Cape Town - A slew of allegations, including that international banks had a close relationship with the South African Reserve Bank (SARB) and Prudential Authority (PA), which are accused of flagging the accounts of the Sekunjalo Group, came under the spotlight in the Western Cape High Court under the Equality Court yesterday.
This comes as the SARB and PA argued for an interlocutory (interim) application for the dismissal of a complaint brought against them by Sekunjalo and its chairman, Dr Iqbal Survé, alleging that the statutory bodies contravened sections 24(1) and 25(1)(c)(i) of the Equality Act.
The matter involves allegations of unfair discrimination by banks in South Africa, including Standard Bank, Absa Bank, FNB and Nedbank, which have embarked on a process to close the bank accounts of the Sekunjalo Group and related companies, affecting about 8 500 employees.
In its litigation against the banks, Sekunjalo drafted a supplementary statement seeking an order declaring that the SARB and the PA have contravened sections of the Equality Act, in that the state had a duty and responsibility to protect and promote equality and develop plans to address unfair discrimination.
In the Equality Court sitting in the Western Cape High Court on Monday, advocate Geoffrey Budlender SC, for the SARB and PA, argued that Sekunjalo had to provide prima facie evidence to support its claims against the SARB and PA.
He said Sekunjalo’s case was built on allegations which should be struck out because they were “hearsay” and vexatious.

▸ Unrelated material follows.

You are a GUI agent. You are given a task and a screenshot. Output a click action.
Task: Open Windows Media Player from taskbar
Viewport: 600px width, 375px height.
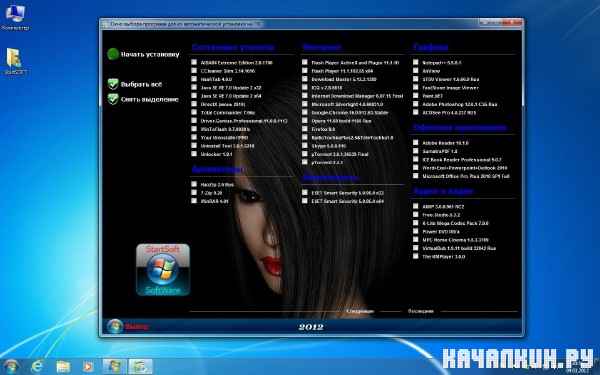pyautogui.click(x=88, y=367)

“Simply no evidence at all is put up by the complainants that the SARB or the PA interfered in the relationships of the relevant companies with the respondent banks,” read Budlender’s heads of argument.
“The PA has no power to interfere in the relationship between a bank and its customers, let alone to instruct a bank to terminate its services to its customers.
“We emphasise the failure of the complainants to provide evidence by a competent witness of primary facts which result in a prima facie case.
“Instead, they rely on conclusory contentions and assertions by a deponent (Dr Survé) who does not have personal knowledge of the facts on which he bases those contentions and assertions,” the SARB and PA argument reads.
Sekunjalo argues that the evidence will be presented during trial.